String fromDouble = String.valueOf(3.14); // "3.14"
String fromBool = String.valueOf(true); // "true"
String fromChar = String.valueOf('A'); // "A"
String fromNull = String.valueOf((Object) null); // "null" (not NPE!)
// Primitive wrapper parse methods — String → primitive
int i = Integer.parseInt("123"); // 123
long l = Long.parseLong("9999999999"); // 9999999999
double d = Double.parseDouble("3.14"); // 3.14
float f = Float.parseFloat("2.5"); // 2.5f
boolean b = Boolean.parseBoolean("true"); // true
boolean b2 = Boolean.parseBoolean("TRUE"); // true (case-insensitive)
boolean b3 = Boolean.parseBoolean("yes"); // false (only "true" returns true)
// parseInt with radix (base)
int hex = Integer.parseInt("FF", 16); // 255
int bin = Integer.parseInt("1010", 2); // 10
int octal = Integer.parseInt("17", 8); // 15
// Safe parsing — handle NumberFormatException
static int parseIntSafe(String s, int defaultVal) {
try {
return Integer.parseInt(s);
} catch (NumberFormatException e) {
return defaultVal;
}
}
System.out.println(parseIntSafe("42", 0)); // 42
System.out.println(parseIntSafe("abc", 0)); // 0
// Integer.valueOf vs parseInt — valueOf returns Integer (boxed), parseInt returns int
Integer boxed = Integer.valueOf("123"); // cached for -128 to 127
int primitive = Integer.parseInt("123");
// Converting tokens from split back to numbers
String[] parts = "100,200,300".split(",");
int[] nums = Arrays.stream(parts)
.mapToInt(Integer::parseInt)
.toArray();
System.out.println(Arrays.toString(nums)); // [100, 200, 300]
For a simple single-character literal delimiter, split() is already fast — the JDK optimizes single-character non-regex patterns and avoids the full regex engine.

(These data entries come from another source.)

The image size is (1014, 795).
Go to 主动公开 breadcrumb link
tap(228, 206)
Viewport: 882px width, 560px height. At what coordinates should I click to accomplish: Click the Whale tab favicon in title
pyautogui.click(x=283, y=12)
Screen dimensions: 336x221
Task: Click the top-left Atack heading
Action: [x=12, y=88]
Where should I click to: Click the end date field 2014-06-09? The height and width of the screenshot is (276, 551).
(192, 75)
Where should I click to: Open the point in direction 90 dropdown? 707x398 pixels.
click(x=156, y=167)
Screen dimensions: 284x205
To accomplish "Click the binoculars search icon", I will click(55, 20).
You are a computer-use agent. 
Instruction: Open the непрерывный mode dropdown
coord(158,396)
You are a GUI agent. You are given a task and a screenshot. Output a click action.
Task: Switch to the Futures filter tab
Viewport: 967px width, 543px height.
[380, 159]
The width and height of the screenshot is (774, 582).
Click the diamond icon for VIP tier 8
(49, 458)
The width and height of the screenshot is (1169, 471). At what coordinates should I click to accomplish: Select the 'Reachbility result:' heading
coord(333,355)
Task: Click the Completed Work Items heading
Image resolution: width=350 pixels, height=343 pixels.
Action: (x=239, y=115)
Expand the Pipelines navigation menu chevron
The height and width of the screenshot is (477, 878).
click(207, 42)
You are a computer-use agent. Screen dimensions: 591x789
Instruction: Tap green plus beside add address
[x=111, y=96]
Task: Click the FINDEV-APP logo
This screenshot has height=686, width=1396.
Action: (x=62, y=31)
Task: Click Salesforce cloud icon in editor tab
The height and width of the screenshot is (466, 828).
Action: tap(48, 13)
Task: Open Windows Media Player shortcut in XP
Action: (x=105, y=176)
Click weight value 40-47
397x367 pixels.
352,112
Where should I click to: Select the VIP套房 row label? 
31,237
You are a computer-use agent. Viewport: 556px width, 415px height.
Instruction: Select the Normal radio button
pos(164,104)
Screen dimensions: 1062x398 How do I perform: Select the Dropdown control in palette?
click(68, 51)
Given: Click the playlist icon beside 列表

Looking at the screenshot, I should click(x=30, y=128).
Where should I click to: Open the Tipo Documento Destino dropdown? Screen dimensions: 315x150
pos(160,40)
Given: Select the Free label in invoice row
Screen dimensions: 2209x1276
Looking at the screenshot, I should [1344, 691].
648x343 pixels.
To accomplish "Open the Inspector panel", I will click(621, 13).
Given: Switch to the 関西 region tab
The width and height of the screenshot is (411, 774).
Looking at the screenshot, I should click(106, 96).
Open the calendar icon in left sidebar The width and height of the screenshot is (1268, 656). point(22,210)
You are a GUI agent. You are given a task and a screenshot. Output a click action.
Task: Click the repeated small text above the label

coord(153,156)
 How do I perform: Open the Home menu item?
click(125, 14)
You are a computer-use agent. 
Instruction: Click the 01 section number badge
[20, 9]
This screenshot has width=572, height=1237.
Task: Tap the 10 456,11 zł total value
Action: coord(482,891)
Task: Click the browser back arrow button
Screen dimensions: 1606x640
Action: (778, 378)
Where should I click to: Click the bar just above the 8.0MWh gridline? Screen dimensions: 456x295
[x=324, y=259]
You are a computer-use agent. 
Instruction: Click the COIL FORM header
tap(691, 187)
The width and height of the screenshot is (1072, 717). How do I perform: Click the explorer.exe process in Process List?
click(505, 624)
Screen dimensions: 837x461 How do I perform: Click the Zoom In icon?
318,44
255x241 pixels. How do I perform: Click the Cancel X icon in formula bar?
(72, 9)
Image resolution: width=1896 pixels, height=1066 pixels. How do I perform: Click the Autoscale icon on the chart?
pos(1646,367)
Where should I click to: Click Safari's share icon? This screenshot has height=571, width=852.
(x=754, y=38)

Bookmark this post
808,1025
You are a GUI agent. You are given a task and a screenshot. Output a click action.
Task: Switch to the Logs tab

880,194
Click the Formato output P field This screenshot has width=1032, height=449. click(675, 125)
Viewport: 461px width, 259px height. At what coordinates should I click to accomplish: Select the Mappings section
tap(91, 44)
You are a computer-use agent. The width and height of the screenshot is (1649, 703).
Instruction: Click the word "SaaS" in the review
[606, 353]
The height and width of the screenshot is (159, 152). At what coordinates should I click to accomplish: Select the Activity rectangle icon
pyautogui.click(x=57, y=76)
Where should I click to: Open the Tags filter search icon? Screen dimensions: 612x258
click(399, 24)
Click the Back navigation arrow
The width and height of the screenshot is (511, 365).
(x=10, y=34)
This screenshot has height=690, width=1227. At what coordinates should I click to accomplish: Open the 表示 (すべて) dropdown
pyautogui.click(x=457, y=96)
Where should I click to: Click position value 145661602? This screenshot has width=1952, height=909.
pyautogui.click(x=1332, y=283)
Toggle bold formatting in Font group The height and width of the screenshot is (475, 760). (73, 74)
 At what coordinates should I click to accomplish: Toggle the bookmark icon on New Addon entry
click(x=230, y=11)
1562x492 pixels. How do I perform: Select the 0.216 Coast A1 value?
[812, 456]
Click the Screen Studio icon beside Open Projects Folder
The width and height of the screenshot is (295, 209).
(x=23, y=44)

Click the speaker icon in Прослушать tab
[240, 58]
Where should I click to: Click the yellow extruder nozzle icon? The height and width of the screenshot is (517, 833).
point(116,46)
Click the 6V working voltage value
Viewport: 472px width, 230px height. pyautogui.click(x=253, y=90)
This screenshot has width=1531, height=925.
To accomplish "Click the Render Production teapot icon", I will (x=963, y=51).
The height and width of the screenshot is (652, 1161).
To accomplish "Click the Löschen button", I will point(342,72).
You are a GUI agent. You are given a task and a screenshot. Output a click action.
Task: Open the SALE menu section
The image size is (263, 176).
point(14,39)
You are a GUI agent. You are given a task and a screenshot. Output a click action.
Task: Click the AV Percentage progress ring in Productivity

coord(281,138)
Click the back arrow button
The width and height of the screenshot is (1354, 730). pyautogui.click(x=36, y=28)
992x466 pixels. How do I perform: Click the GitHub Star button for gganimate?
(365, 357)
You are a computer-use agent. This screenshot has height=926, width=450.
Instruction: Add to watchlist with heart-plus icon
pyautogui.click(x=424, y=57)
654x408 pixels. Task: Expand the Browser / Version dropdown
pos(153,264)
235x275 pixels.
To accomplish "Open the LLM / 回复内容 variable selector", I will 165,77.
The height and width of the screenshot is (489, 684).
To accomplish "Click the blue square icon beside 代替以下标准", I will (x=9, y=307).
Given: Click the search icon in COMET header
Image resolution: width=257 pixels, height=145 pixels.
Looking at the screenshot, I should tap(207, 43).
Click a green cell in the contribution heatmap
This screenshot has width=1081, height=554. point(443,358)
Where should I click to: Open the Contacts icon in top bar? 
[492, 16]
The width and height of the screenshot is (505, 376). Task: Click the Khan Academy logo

When splitting the same pattern in a loop, pre-compile it with Pattern.compile(regex) and call pattern.split(str) on each string; this avoids recompiling the pattern on every call. StringTokenizer is marginally faster for very simple delimiters because it skips regex entirely, but the difference is rarely significant. For maximum throughput in hot paths, a manual indexOf-based loop avoids all regex overhead and array allocation.
// Benchmark summary (approximate, JVM/input dependent):
//
// ┌──────────────────────────┬─────────────────────────────────────────┐
// │ Method │ Notes │
// ├──────────────────────────┼─────────────────────────────────────────┤
// │ String.split(literal) │ Fast for literal 1-char delimiters; │
// │ │ JDK optimises single-char non-regex │
// │ Pattern.split (compiled) │ Faster than split() for repeated use; │
// │ │ compile Pattern once, reuse │
// │ StringTokenizer │ Fastest for simple whitespace/comma; │
// │ │ no regex, no array, lazy │
// │ Scanner │ Slowest — most overhead, most flexible │
// └──────────────────────────┴─────────────────────────────────────────┘
// Key rules for performance:
// 1. Compile Pattern once if splitting the same pattern in a loop
import java.util.regex.Pattern;
Pattern COMMA = Pattern.compile(","); // compile once
void processLines(List<String> lines) {
for (String line : lines) {
String[] fields = COMMA.split(line); // reuse compiled pattern
// ...
}
}
// 2. For single-char literal delimiters, split() is already optimised
// JDK special-cases single-character, non-regex patterns in split()
// so "a,b,c".split(",") doesn't go through the full regex engine.
// 3. Prefer split for readability; use StringTokenizer only for hotpaths
// where profiling shows the difference matters.
// 4. For very large strings, consider indexOf-based manual splitting
static List<String> fastSplit(String s, char delimiter) {
List<String> parts = new ArrayList<>();
int start = 0;
int idx;
while ((idx = s.indexOf(delimiter, start)) != -1) {
parts.add(s.substring(start, idx));
start = idx + 1;
}
parts.add(s.substring(start)); // last token
return parts;
}
System.out.println(fastSplit("a,b,,c", ',')); // [a, b, , c]
// 5. Apache Commons Lang StringUtils.splitPreserveAllTokens
// is a popular utility for CSV-like data when the library is available
For most applications the performance difference between split(), StringTokenizer, and Scanner is negligible. Choose based on clarity and correctness. Only switch to a compiled Pattern or manual indexOf loop when profiling shows tokenizing is a bottleneck.